[YOUR INSTRUCTIONS]: Repeat the full listing that follows, word for word.
============
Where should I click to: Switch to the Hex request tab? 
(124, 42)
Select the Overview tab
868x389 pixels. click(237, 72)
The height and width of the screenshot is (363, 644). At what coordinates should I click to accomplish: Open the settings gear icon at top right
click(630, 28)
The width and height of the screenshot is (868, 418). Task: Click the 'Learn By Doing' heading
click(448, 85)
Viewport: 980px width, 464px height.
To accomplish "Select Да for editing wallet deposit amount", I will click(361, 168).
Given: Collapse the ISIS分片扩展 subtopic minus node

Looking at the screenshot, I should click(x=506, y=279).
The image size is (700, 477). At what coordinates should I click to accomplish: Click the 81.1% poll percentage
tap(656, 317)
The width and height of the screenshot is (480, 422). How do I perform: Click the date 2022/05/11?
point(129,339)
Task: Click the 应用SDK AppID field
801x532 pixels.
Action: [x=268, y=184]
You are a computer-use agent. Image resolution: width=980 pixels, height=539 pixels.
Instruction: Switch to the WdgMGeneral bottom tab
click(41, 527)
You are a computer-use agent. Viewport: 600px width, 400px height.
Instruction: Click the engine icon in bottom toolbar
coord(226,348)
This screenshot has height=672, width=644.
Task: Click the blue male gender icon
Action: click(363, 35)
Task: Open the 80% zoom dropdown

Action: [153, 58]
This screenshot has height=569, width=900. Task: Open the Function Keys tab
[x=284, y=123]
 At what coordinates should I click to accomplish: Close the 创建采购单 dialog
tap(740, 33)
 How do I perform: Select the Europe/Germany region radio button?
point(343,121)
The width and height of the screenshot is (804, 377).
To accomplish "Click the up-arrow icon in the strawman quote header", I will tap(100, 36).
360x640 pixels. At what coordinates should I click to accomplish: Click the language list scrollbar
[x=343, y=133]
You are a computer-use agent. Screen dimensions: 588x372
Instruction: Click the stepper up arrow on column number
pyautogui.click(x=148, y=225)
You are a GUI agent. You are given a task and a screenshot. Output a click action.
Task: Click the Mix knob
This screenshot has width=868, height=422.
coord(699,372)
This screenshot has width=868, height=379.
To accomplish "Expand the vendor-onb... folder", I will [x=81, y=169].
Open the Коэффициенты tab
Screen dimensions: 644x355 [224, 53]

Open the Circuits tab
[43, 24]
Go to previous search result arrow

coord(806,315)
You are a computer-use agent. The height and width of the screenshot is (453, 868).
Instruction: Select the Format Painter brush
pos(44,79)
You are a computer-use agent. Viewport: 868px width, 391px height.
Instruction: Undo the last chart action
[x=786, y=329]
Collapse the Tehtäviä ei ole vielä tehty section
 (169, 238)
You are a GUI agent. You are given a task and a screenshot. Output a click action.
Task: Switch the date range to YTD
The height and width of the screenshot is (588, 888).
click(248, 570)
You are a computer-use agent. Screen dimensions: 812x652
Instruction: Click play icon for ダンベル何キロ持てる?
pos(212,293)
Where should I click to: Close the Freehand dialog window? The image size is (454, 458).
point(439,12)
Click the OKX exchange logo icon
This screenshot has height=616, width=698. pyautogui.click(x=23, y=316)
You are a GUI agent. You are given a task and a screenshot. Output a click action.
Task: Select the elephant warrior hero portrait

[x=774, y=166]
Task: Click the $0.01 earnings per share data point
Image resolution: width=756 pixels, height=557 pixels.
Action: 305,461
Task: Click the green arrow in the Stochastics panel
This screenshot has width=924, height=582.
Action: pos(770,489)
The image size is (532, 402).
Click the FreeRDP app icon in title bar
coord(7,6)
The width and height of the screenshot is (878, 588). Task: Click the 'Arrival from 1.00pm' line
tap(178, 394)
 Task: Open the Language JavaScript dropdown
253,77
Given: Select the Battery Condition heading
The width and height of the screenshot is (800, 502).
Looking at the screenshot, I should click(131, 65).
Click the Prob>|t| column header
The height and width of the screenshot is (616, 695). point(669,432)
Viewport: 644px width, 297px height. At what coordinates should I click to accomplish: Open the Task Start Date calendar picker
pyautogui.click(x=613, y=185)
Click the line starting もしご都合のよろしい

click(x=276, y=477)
============
[RESPONSE]:
Where should I click to: Switch to the Hex request tab? 
(124, 42)
Select the Overview tab
868x389 pixels. click(237, 72)
The height and width of the screenshot is (363, 644). At what coordinates should I click to accomplish: Open the settings gear icon at top right
click(630, 28)
The width and height of the screenshot is (868, 418). Task: Click the 'Learn By Doing' heading
click(448, 85)
Viewport: 980px width, 464px height.
To accomplish "Select Да for editing wallet deposit amount", I will click(361, 168).
Given: Collapse the ISIS分片扩展 subtopic minus node

Looking at the screenshot, I should click(x=506, y=279).
The image size is (700, 477). At what coordinates should I click to accomplish: Click the 81.1% poll percentage
tap(656, 317)
The width and height of the screenshot is (480, 422). How do I perform: Click the date 2022/05/11?
point(129,339)
Task: Click the 应用SDK AppID field
801x532 pixels.
Action: [x=268, y=184]
You are a computer-use agent. Image resolution: width=980 pixels, height=539 pixels.
Instruction: Switch to the WdgMGeneral bottom tab
click(41, 527)
You are a computer-use agent. Viewport: 600px width, 400px height.
Instruction: Click the engine icon in bottom toolbar
coord(226,348)
This screenshot has height=672, width=644.
Task: Click the blue male gender icon
Action: click(363, 35)
Task: Open the 80% zoom dropdown

Action: [153, 58]
This screenshot has height=569, width=900. Task: Open the Function Keys tab
[x=284, y=123]
 At what coordinates should I click to accomplish: Close the 创建采购单 dialog
tap(740, 33)
 How do I perform: Select the Europe/Germany region radio button?
point(343,121)
The width and height of the screenshot is (804, 377).
To accomplish "Click the up-arrow icon in the strawman quote header", I will tap(100, 36).
360x640 pixels. At what coordinates should I click to accomplish: Click the language list scrollbar
[x=343, y=133]
You are a computer-use agent. Screen dimensions: 588x372
Instruction: Click the stepper up arrow on column number
pyautogui.click(x=148, y=225)
You are a GUI agent. You are given a task and a screenshot. Output a click action.
Task: Click the Mix knob
This screenshot has width=868, height=422.
coord(699,372)
This screenshot has width=868, height=379.
To accomplish "Expand the vendor-onb... folder", I will [x=81, y=169].
Open the Коэффициенты tab
Screen dimensions: 644x355 [224, 53]

Open the Circuits tab
[43, 24]
Go to previous search result arrow

coord(806,315)
You are a computer-use agent. The height and width of the screenshot is (453, 868).
Instruction: Select the Format Painter brush
pos(44,79)
You are a computer-use agent. Viewport: 868px width, 391px height.
Instruction: Undo the last chart action
[x=786, y=329]
Collapse the Tehtäviä ei ole vielä tehty section
 (169, 238)
You are a GUI agent. You are given a task and a screenshot. Output a click action.
Task: Switch the date range to YTD
The height and width of the screenshot is (588, 888).
click(248, 570)
You are a computer-use agent. Screen dimensions: 812x652
Instruction: Click play icon for ダンベル何キロ持てる?
pos(212,293)
Where should I click to: Close the Freehand dialog window? The image size is (454, 458).
point(439,12)
Click the OKX exchange logo icon
This screenshot has height=616, width=698. pyautogui.click(x=23, y=316)
You are a GUI agent. You are given a task and a screenshot. Output a click action.
Task: Select the elephant warrior hero portrait

[x=774, y=166]
Task: Click the $0.01 earnings per share data point
Image resolution: width=756 pixels, height=557 pixels.
Action: 305,461
Task: Click the green arrow in the Stochastics panel
This screenshot has width=924, height=582.
Action: pos(770,489)
The image size is (532, 402).
Click the FreeRDP app icon in title bar
coord(7,6)
The width and height of the screenshot is (878, 588). Task: Click the 'Arrival from 1.00pm' line
tap(178, 394)
 Task: Open the Language JavaScript dropdown
253,77
Given: Select the Battery Condition heading
The width and height of the screenshot is (800, 502).
Looking at the screenshot, I should click(131, 65).
Click the Prob>|t| column header
The height and width of the screenshot is (616, 695). point(669,432)
Viewport: 644px width, 297px height. At what coordinates should I click to accomplish: Open the Task Start Date calendar picker
pyautogui.click(x=613, y=185)
Click the line starting もしご都合のよろしい

click(x=276, y=477)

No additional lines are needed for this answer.